= WHAT YOU SHOULD DO =
Could you reproduce the lines from the one containing "Click the 新建查询 (New Query) icon in toolbar" through the one containing "pyautogui.click(x=204, y=311)" exactly as they appear, leaving the pictures out of your answer?

(Word and element location records)
--------------------------------------------------

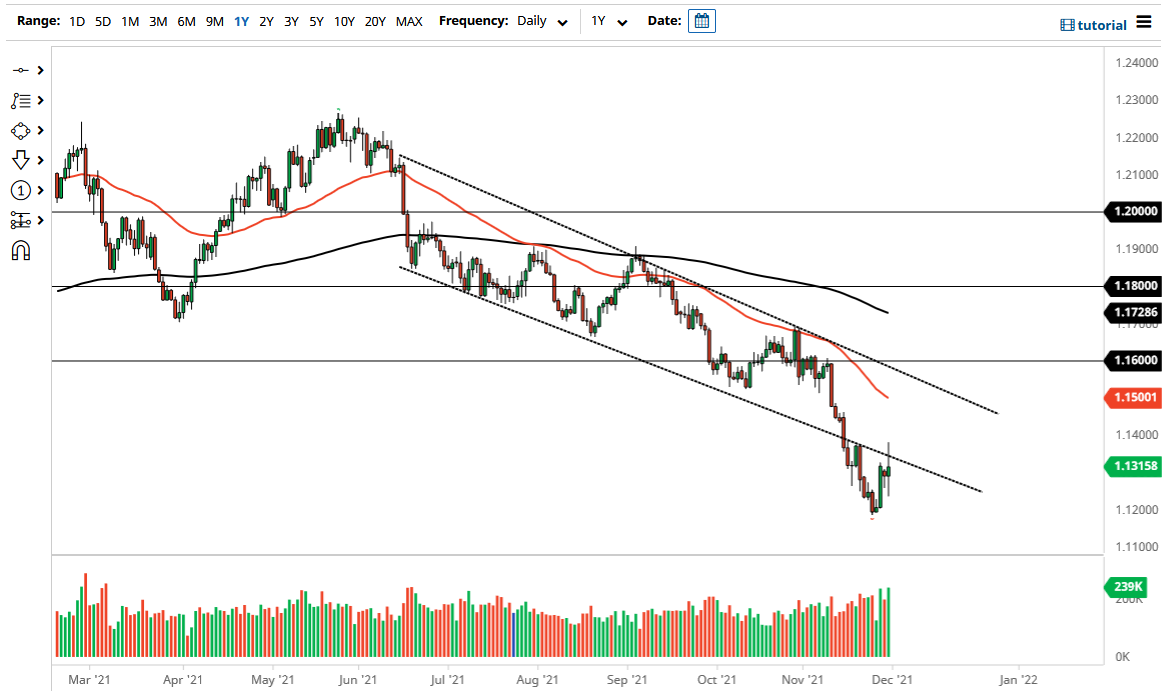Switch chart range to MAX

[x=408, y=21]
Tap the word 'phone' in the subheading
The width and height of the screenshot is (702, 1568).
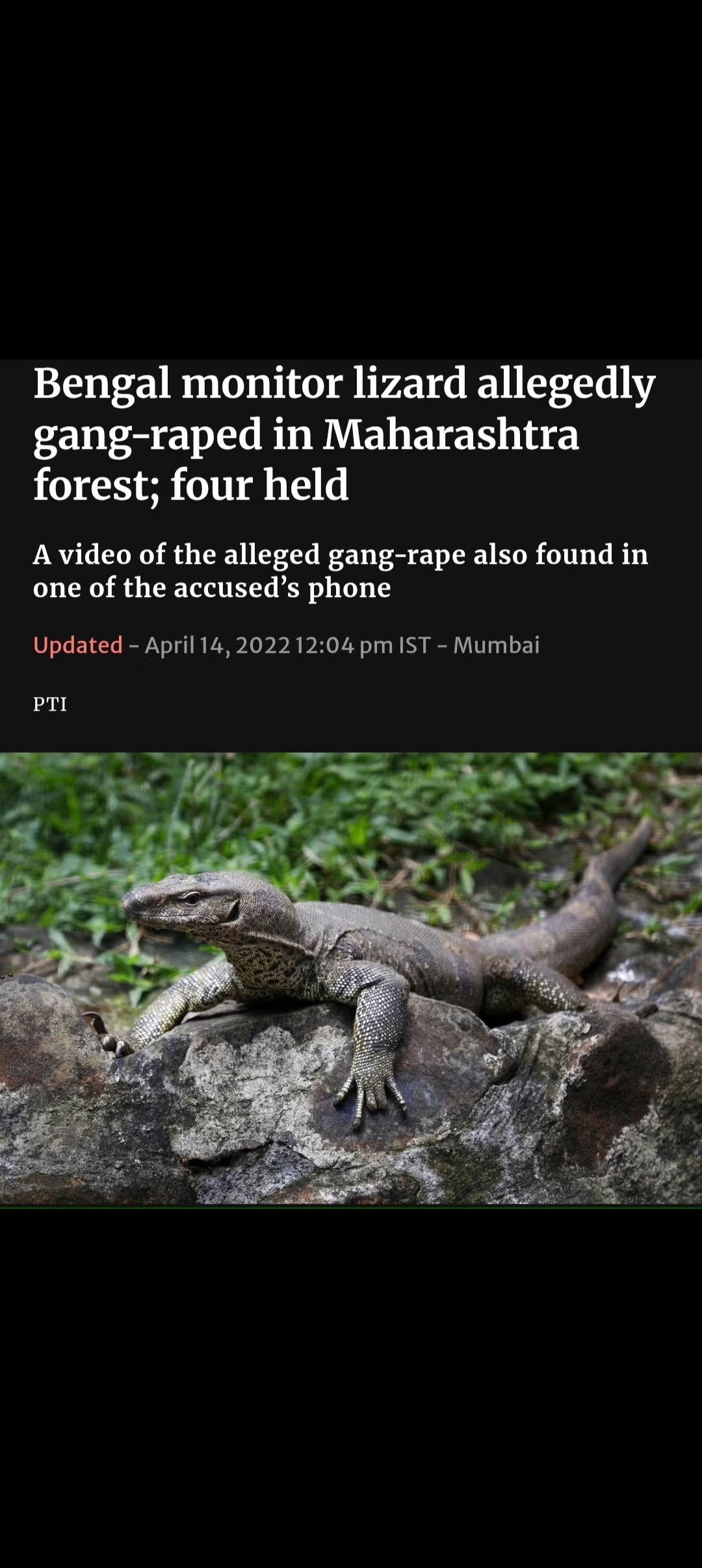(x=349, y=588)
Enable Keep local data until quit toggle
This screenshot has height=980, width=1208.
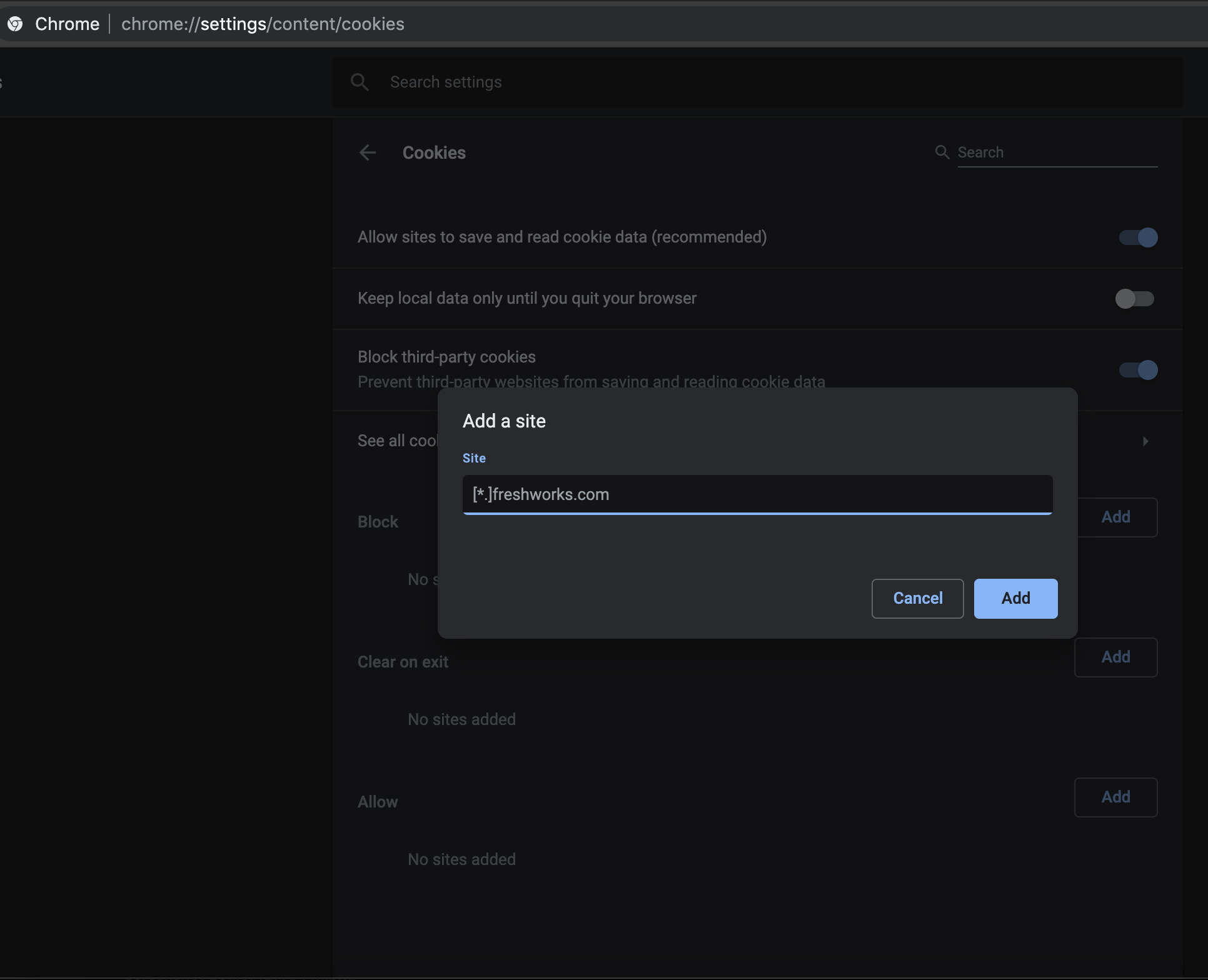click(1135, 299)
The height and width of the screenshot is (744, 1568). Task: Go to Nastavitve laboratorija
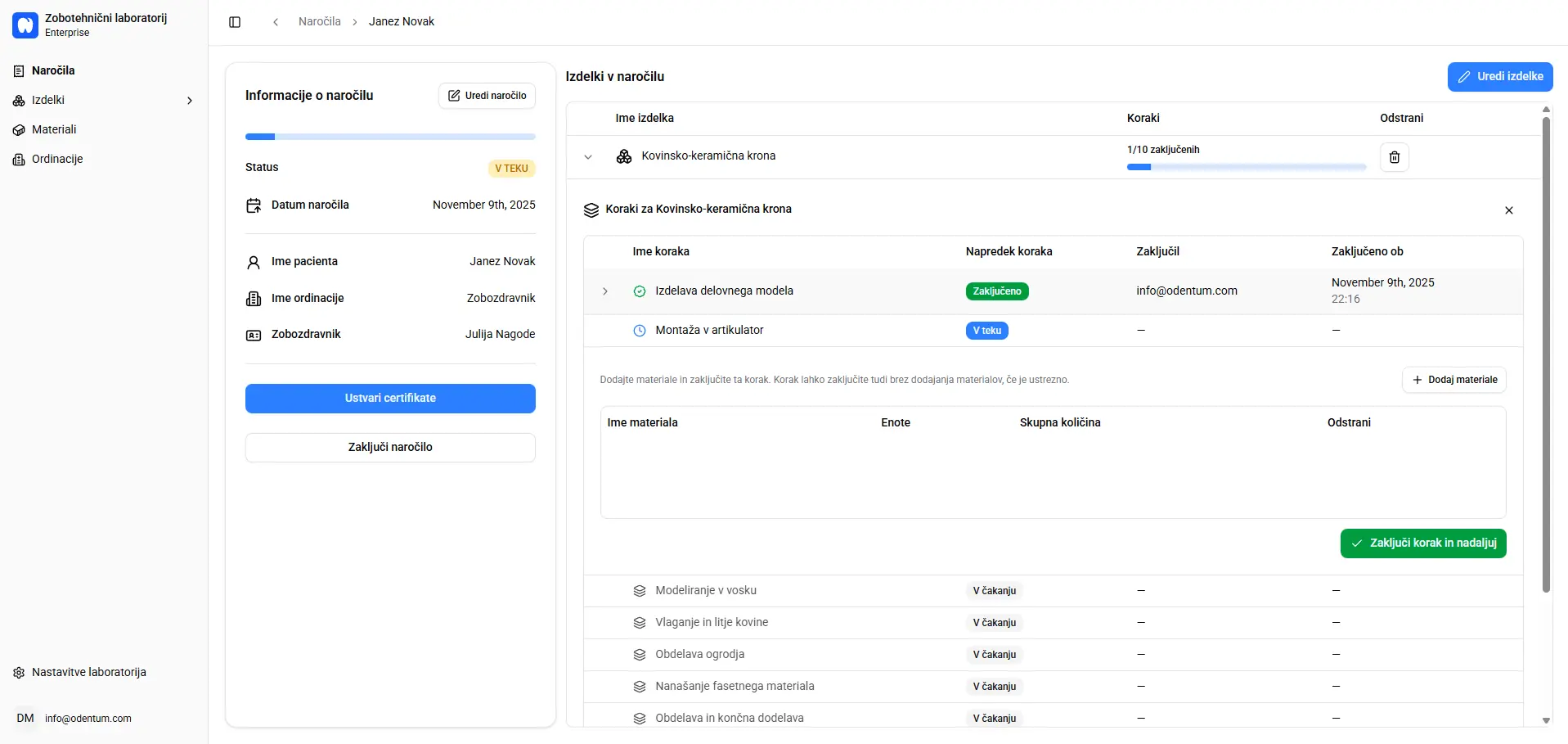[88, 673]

--------------------------------------------------

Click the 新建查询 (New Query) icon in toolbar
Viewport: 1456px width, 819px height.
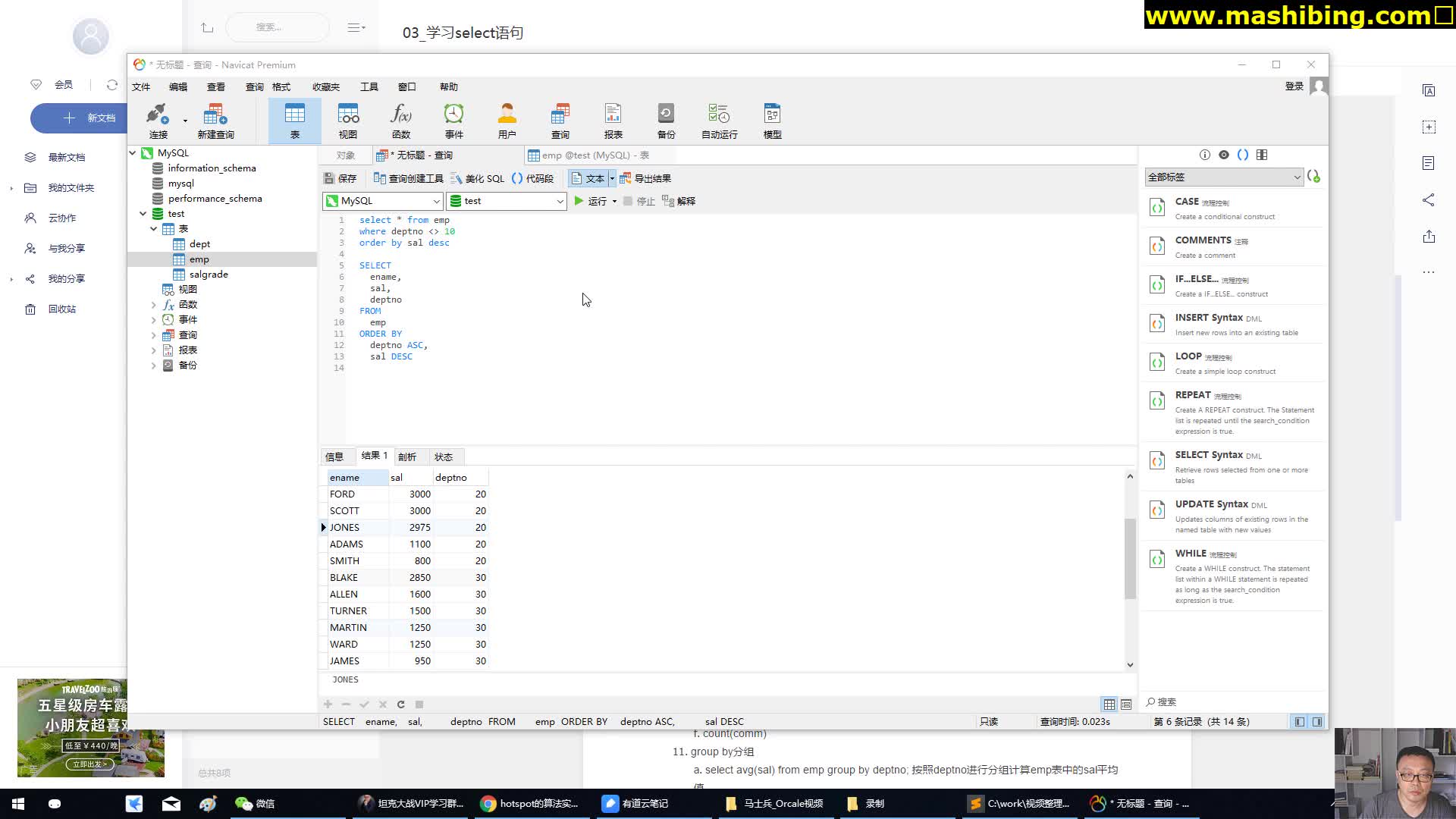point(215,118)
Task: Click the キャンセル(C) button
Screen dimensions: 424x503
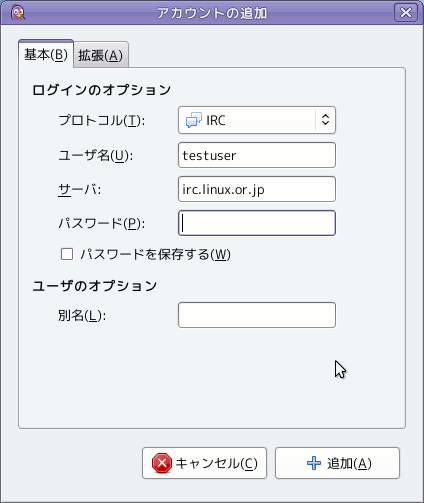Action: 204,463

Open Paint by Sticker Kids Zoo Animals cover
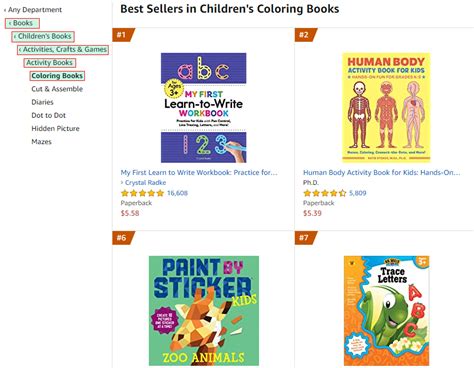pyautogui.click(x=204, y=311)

--------------------------------------------------

= PROBLEM SOLUTION =
Click the 新建查询 (New Query) icon in toolbar
Viewport: 1456px width, 819px height.
point(215,118)
Task: Click the キャンセル(C) button
Screen dimensions: 424x503
Action: 204,463

Open Paint by Sticker Kids Zoo Animals cover
pyautogui.click(x=204, y=311)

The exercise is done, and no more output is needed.